First they deny science, then all of reality, then they deny that they denied. Or something like that.

Georgia State Rep. Ben Bridges denies having written or sent the memorandum that was circulated in his name to Texas state legislators earlier this week. The Atlanta Constitution provides the incredible details in this morning’s edition:

“I did not put it out nor did I know it was going out,” Bridges said. “I’m not defending it or taking up for it.”

The memo directs supporters to call Marshall Hall, president of the Fair Education Foundation Inc., a Cornelia, Ga.-based organization that seeks to show evolution is a myth. Hall said he showed Bridges the text of the memo and got his permission to distribute it.

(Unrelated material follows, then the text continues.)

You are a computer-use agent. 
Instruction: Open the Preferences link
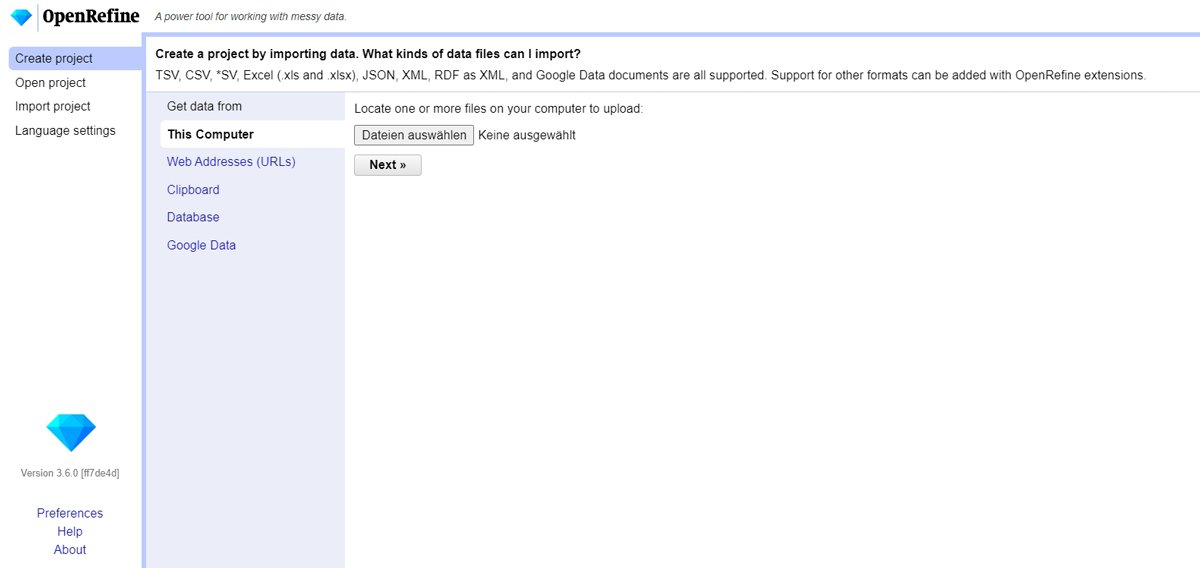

“I gave him a copy of it months ago,” said Hall, a retired high school teacher. “I had already written this up as an idea to present to him so he could see what it was and what we were thinking.”

Hall said his wife Bonnie has served as Bridges’ campaign manager since 1996.

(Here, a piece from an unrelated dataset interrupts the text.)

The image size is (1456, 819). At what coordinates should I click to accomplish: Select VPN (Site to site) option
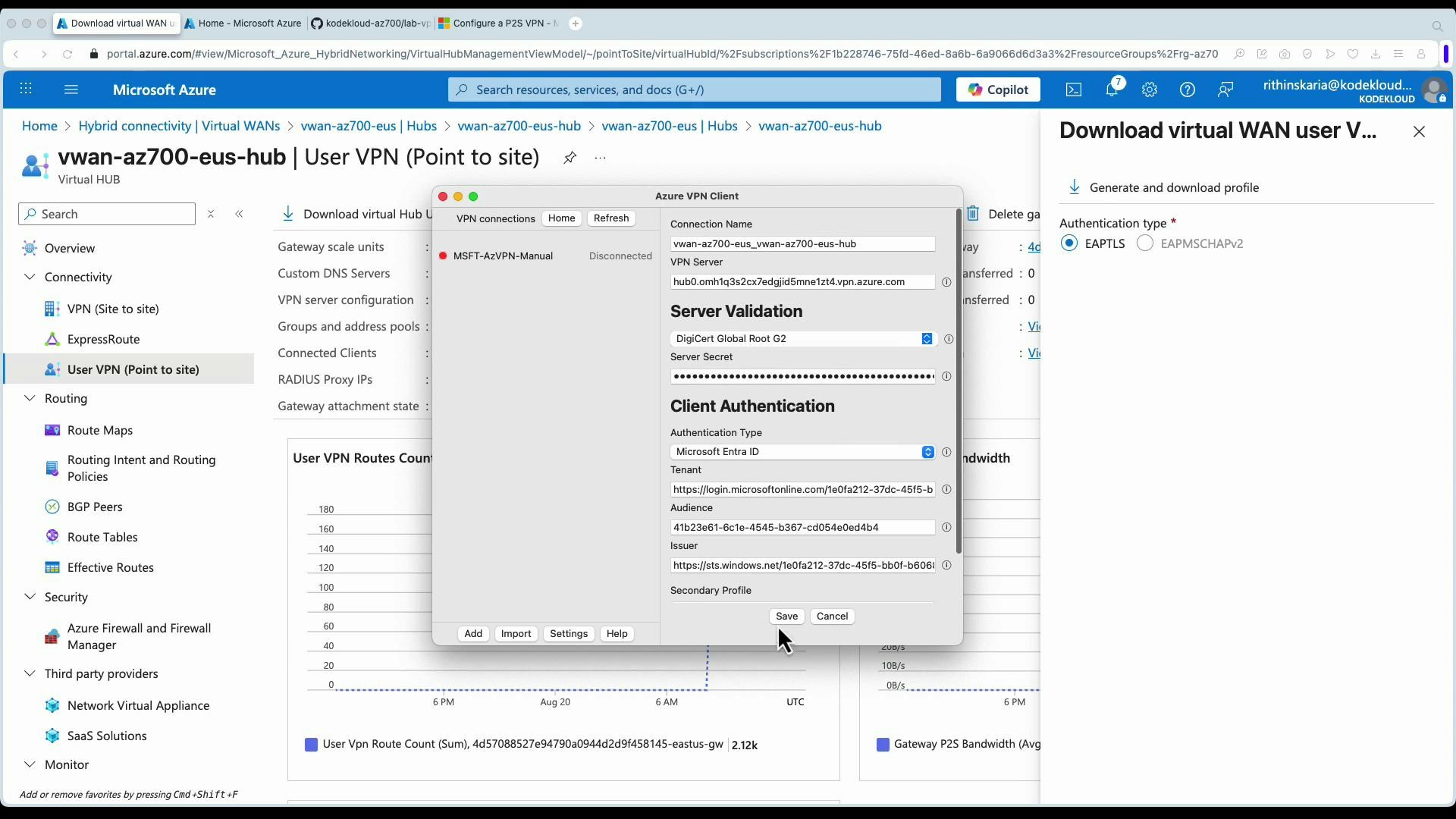(x=112, y=309)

Bridges acknowledged that he talked to Hall about filing legislation this year that would end the teaching of evolution in Georgia’s public schools. Bridges said the views in the memo belong to Hall, though Bridges said he doesn’t necessarily disagree with them.

It’s getting so creationists no only can’t do science straight, can’t do religion straight — they can’t even tell whoppers straight. Read the rest of this entry »


Texas legislator apologizes for creationism letter, but . . .

February 15, 2007

Texas State Rep. Warren Chisum said he’s sorry if anyone took offense over his circulating a letter from a Georgia legislator, Ben Bridges, railing at science, and promoting creationism.  He’s right to apologize, but the apology stops short of where it needs to go.

This morning’s Dallas Morning News followed up on yesterday’s report of the letter (see preceding post).  The letter referred to a bizarre website that argues that the Earth is fixed in space, and other crazy things, including offensive material about Jewish kabals.  The Anti-Defamation League complained.

The stuff that causes conflicts between religious beliefs, you know, I’d never be a party to that,” Mr. Chisum said. “I’m willing to apologize if I’ve offended anyone.”

Mr. Chisum’s comments came after he learned that the Anti-Defamation League, which works against anti-Semitism and other forms of hate, was demanding “a repudiation and apology” in a letter to his office. He said he hadn’t seen the letter late Wednesday.

The wild rants against science, knowledge, civilization and bizarre twisting of Christianity?  He doesn’t apologize for that stuff.

One might think that Chisum believes stupid and mean is fine, so long as a powerful lobby group does not complain.

The greater danger in the letter is the appeal to ignorance and crank science.  Chisum needs to do a lot more apologizing, starting with several million Texas students, and tens of thousands of science teachers.

As if to answer some of Chisum’s religious questions, there is no comment from Molly Ivins.  Whoever names the successor to Molly needs to do it fast.  The Texas Lege is running wild.